* Short problem A *
List every distinct username that posts in the dove hunting thread.

— start Document excerpt —

# Black Tundra/Black Yukon at Joe Kurz



## foxwatcher (Sep 17, 2016)

There's a reason you're leaving empty-handed and never fired a shot. Between 6 of you, chasing your 3 toddlers, and making 5 trips back-and-forth to the truck in a span of 2 hours, you never saw the 12 birds that flew directly over your head. The rest of us did, and we celebrated when you left. Good luck in your future dove hunt endeavors.


----------



## welderguy (Sep 17, 2016)

Lighten up a little.
Don't you know family is more important than any hunt?
I love to see the kids out there.
We need more parents that are involved with their children these days.


----------



## doenightmare (Sep 17, 2016)

I'm thinking decaf is in order.................


----------



## foxwatcher (Sep 17, 2016)

welderguy said:


> Lighten up a little.
> Don't you know family is more important than any hunt?
> I love to see the kids out there.
> We need more parents that are involved with their children these days.


Yes, family is more important than the hunt. Which is exactly why you don't bring toddlers that keep running off onto a field with 10+ people shooting. It's a common sense thing.


----------



## groundhawg (Sep 18, 2016)

welderguy said:


> Lighten up a little.
> Don't you know family is more important than any hunt?
> I love to see the kids out there.
> We need more parents that are involved with their children these days.



Two thumbs up!


----------



## welderguy (Sep 18, 2016)

foxwatcher said:


> Yes, family is more important than the hunt. Which is exactly why you don't bring toddlers that keep running off onto a field with 10+ people shooting. It's a common sense thing.



I would say that a dove field with 10 well trained,responsible shooters is far safer for a toddler than your local shopping mall or ChuckeCheese.
Wouldn't you agree?

But,if the shooters are not disciplined...well then you might have a point.
But then who's to blame for that? Parents who didn't take their kids to the dove field and teach them the right way.


----------



## groundhawg (Sep 18, 2016)

foxwatcher said:


> Yes, family is more important than the hunt. Which is exactly why you don't bring toddlers that keep running off onto a field with 10+ people shooting. It's a common sense thing.

— end Document excerpt —

* Short problem B *
Swap "icon" for "symbol" in the entries, covering everything from the line containing "This screenshot has width=1080, height=745." down to the line containing "coord(533,165)".

— start Listed records —

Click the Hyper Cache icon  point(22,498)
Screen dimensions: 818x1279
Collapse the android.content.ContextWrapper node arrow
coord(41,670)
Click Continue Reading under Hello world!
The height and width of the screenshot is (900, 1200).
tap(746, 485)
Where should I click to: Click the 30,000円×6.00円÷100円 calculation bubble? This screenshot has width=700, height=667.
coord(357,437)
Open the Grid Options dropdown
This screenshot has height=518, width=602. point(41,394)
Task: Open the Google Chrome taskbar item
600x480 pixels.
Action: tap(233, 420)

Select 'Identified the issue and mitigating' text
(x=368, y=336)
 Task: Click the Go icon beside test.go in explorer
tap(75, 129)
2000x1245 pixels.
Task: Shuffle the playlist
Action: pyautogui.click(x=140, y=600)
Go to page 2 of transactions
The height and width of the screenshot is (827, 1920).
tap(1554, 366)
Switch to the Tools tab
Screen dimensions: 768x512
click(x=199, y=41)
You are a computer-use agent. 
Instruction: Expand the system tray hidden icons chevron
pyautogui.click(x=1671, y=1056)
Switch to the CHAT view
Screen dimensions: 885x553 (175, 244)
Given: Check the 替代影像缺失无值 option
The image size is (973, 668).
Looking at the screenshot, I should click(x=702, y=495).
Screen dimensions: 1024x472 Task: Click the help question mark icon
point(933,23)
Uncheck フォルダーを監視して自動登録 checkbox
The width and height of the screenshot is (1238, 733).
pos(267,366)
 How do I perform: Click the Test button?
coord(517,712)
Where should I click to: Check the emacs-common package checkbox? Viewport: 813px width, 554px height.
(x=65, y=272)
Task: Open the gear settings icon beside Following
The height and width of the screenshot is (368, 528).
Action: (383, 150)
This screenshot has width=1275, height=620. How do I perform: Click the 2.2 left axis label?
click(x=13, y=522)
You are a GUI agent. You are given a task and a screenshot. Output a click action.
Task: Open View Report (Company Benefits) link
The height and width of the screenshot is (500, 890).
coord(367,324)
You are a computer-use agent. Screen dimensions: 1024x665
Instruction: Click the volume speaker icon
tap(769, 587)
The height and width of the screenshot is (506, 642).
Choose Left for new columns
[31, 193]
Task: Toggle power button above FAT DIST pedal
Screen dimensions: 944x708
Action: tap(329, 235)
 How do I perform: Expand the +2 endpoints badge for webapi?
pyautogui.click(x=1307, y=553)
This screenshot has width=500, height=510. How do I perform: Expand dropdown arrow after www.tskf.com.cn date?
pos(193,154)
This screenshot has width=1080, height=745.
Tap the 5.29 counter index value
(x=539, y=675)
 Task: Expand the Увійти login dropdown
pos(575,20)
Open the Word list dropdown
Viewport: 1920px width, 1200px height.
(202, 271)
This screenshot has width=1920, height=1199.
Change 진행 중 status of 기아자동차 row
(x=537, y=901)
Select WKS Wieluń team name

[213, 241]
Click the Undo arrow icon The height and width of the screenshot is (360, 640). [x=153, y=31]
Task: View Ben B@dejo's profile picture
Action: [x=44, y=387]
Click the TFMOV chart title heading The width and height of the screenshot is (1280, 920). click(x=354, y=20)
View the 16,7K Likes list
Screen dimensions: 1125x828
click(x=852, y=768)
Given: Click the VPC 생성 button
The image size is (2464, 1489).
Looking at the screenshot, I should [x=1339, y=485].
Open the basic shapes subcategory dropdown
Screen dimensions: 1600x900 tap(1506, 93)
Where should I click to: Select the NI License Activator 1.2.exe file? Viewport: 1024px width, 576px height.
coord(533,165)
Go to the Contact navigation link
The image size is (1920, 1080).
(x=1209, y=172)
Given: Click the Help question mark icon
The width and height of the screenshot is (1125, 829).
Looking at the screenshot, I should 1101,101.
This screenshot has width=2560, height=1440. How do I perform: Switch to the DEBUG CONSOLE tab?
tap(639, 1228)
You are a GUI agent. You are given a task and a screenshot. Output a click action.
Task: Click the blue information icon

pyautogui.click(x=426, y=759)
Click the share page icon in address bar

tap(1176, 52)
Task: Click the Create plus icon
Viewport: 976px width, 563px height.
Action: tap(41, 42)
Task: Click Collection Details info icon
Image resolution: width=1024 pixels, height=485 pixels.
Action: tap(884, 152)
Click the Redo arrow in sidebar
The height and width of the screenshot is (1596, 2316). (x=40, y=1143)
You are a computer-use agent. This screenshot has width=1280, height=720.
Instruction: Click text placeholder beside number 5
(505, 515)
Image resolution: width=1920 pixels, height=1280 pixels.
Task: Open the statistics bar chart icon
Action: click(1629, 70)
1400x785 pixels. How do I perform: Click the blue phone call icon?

— end Listed records —

* Final answer A *
foxwatcher, welderguy, doenightmare, groundhawg

* Final answer B *
This screenshot has width=1080, height=745.
Tap the 5.29 counter index value
(x=539, y=675)
 Task: Expand the Увійти login dropdown
pos(575,20)
Open the Word list dropdown
Viewport: 1920px width, 1200px height.
(202, 271)
This screenshot has width=1920, height=1199.
Change 진행 중 status of 기아자동차 row
(x=537, y=901)
Select WKS Wieluń team name

[213, 241]
Click the Undo arrow symbol The height and width of the screenshot is (360, 640). [x=153, y=31]
Task: View Ben B@dejo's profile picture
Action: [x=44, y=387]
Click the TFMOV chart title heading The width and height of the screenshot is (1280, 920). click(x=354, y=20)
View the 16,7K Likes list
Screen dimensions: 1125x828
click(x=852, y=768)
Given: Click the VPC 생성 button
The image size is (2464, 1489).
Looking at the screenshot, I should [x=1339, y=485].
Open the basic shapes subcategory dropdown
Screen dimensions: 1600x900 tap(1506, 93)
Where should I click to: Select the NI License Activator 1.2.exe file? Viewport: 1024px width, 576px height.
coord(533,165)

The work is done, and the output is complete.